23. PW2 Ngugi Mbugua, son to the 2nd Respondent, testified that his late father bought ½ acres of land out of that parcel of land known as Bahati/Wendo Block 3/376 (Limurko) from Paul Karungo. That at the time of sale his late father was shown a title deed and a copy of gift document dated 12th May, 2004. He witnessed a Sale Agreement dated 25th June 2008 between his father and Paul Karungo and he prayed he be given ½ acres from Bahati Wendo Block 3/376 Limurko so that he can have a home.
24. On cross examination he confirmed the land in question is registered in deceased’s name and the gift agreement was unattested to.
25. The second respondent Nahashon Waweru Kamau adopted the averments contained in the Replying Affidavit sworn on 25th November 2014 and the annexures as exhibits as his evidence in this case. These included Paul Karungo’s entry of appearance in this cause as an objector dated 13th July 2009, his Affidavit sworn on the 13th July 2009 showing that the deceased herein was survived by other people, Paul Karungo’s Certificate of Death and a copy of the title deed of the property herein.
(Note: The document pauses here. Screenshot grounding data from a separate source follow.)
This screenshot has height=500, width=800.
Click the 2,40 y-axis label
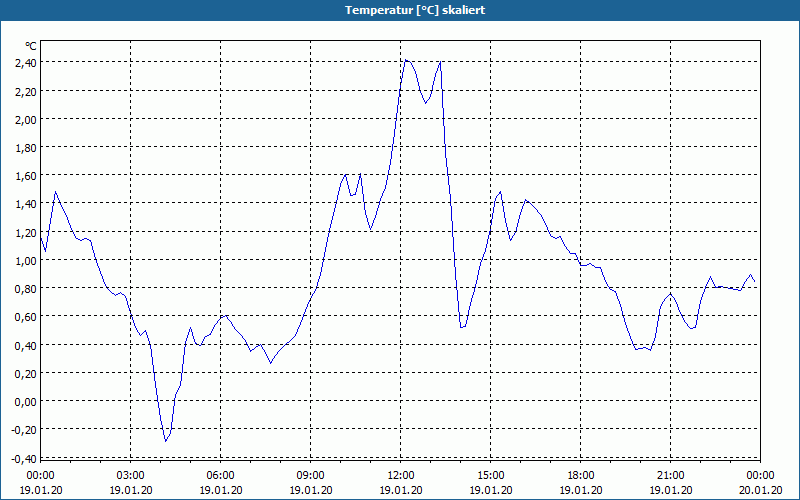[x=27, y=63]
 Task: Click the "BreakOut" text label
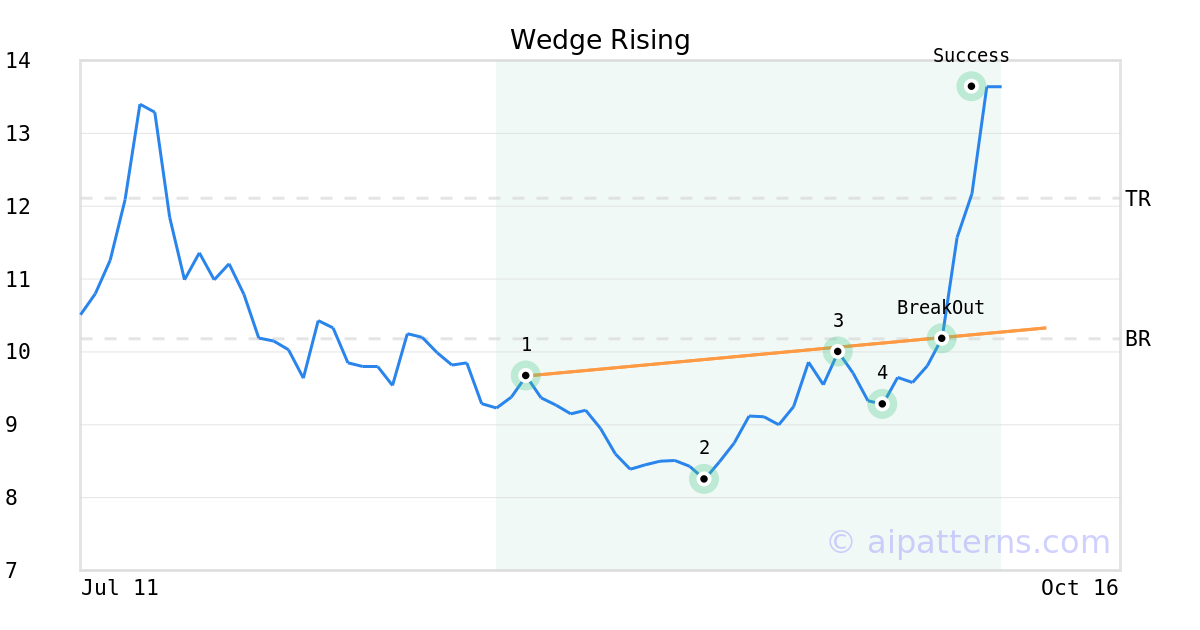[941, 308]
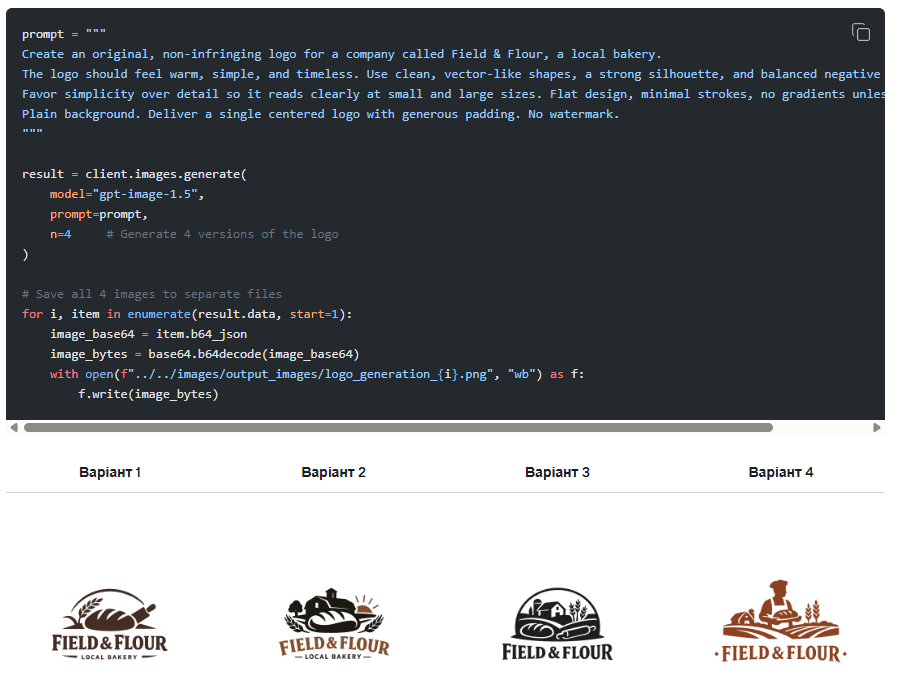Select the black Варіант 3 logo image
903x695 pixels.
557,625
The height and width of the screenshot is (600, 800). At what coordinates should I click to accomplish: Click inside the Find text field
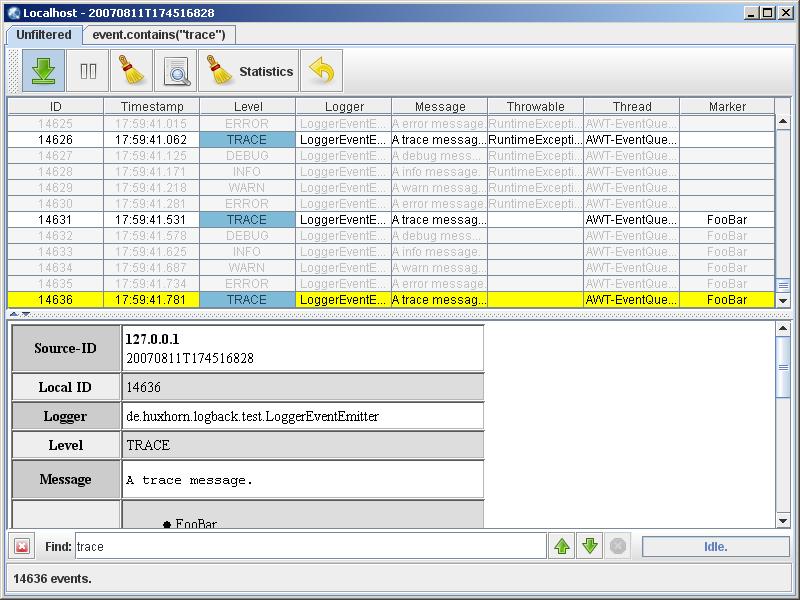pyautogui.click(x=300, y=544)
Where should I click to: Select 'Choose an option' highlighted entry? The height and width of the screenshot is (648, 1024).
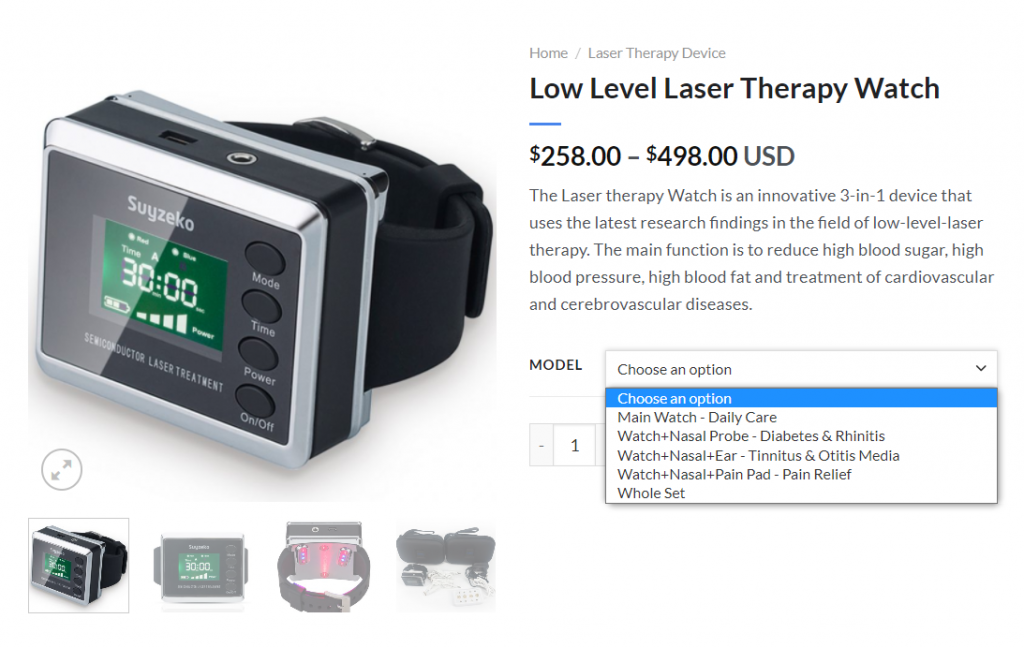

26. On cross examination he stated that he Paul was compelled to seek Letters of Administration but he never did become the administrator of the deceased’s estate, that the wife to the decased left for Dubai in 2007 leaving behind two children who were minors but are now adults. That in 2014 they were minors aged 12 and 14 years but they are aware of these proceedings. He said he had not attempted to contact the widow of his brother.
27. He further stated that he learnt from the citation that deceased Paul Karungo was said to have sold the land in question to the Applicants herein. He said that the family of Kiarie occupied part of the land in question while the 2nd applicant utilized about 2 acres of the said land. He also said that the deceased herein had a stone house on the same land but the same was demolished by people unknown to him. He said one of the deceased’s children was born on the land and the other in Kiambu County. It was his view that the persons beneficially entitled in the property were the children and widow of the deceased.
28. On re-examination he stated he was unaware of this proceedings otherwise he may not have filed Succession Cause No. 506 of 2013 and that the deceased herein had not transferred the suit land to Paul Karungo Kamau before his death.
29. During the hearing the respondents objected to the production of the alleged will marked as PMFI dated 12th May 2004. Counsel Mr. Chege for the applicants argued that both the parties to the document were deceased. He relied on sections 33 and 33(b) of the Evidence Act urging that this court had the power to allow the document to be produced
30. Mr. Kanyi Ngure for the respondents pointed out that the document was headed Will Agreement. That under Section 11 of the Law of Succession Act it did not qualify to be a will. The document was not attested, it did not mention the parties before this court, and the only other party mentioned in the document had not signed it. There were no witnesses and there was no one to authenticate the document, those seeking to produce it were not there when it was allegedly made and they did not sign it.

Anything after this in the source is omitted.